Ooops, Freudian slip there, I guess.

wildswan said...

Camera moves away so we can't see Hillary getting out of the car. Media Enable 1

Sammy Finkelman said...

Hillary Clinton will probably cite this lead front page story in today's New Yor Times:

http://www.nytimes.com/2016/09/26/business/economy/millions-in-us-climb-out-of-poverty-at-long-last.html

In the printed newspaper the headline goes;

WITH PAY RISING
MILLIONS CLIMB
OUT OF POVERTY
-------------------------
ECONOMIC TIPPING POINT
--------------------
More and Better Jobs --
Blacks and Hispanics
Gain the Most

Chuck said...

The Rules of Golf are easier. There are only 34 of them.

Fabi said...

Quite the coincidence, Sammy.

wildswan said...

How will I create jobs? Women's right's, clean energy

Trump talks about jobs. Leaving America. Reduce taxes to keep jobs here. Renegotiate trade deals

buwaya said...

Yiannopoulos did not ride in on an elephant, so there is that opportunity wasted.

wildswan said...

Lester intervening on Trump's answers, not Clinton.

Chuck said...

Trumpie goes full protectionist.

wildswan said...

Lester attacks Trump again on IRS. Totally unfair.

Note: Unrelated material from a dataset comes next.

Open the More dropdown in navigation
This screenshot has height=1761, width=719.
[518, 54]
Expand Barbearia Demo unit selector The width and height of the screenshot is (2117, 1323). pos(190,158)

Trump is debating Holt and Clinton. No checking on Clinton by Holt

Ignorance is Bliss said...

We're gonna need a bigger liver.

wildswan said...

Lester Intervenes. Trump fights back

wildswan said...

Lester intervenes again on birther.

Chuck said...

If "believe me" required a drink, there'd be a lot of hangovers.

Jaq said...

Trumpie goes full protectionist.

We know that you and Hillary are free traders, losers be damned!

Man in PA said...

Shoot! I wish I had seen this *before* the debate!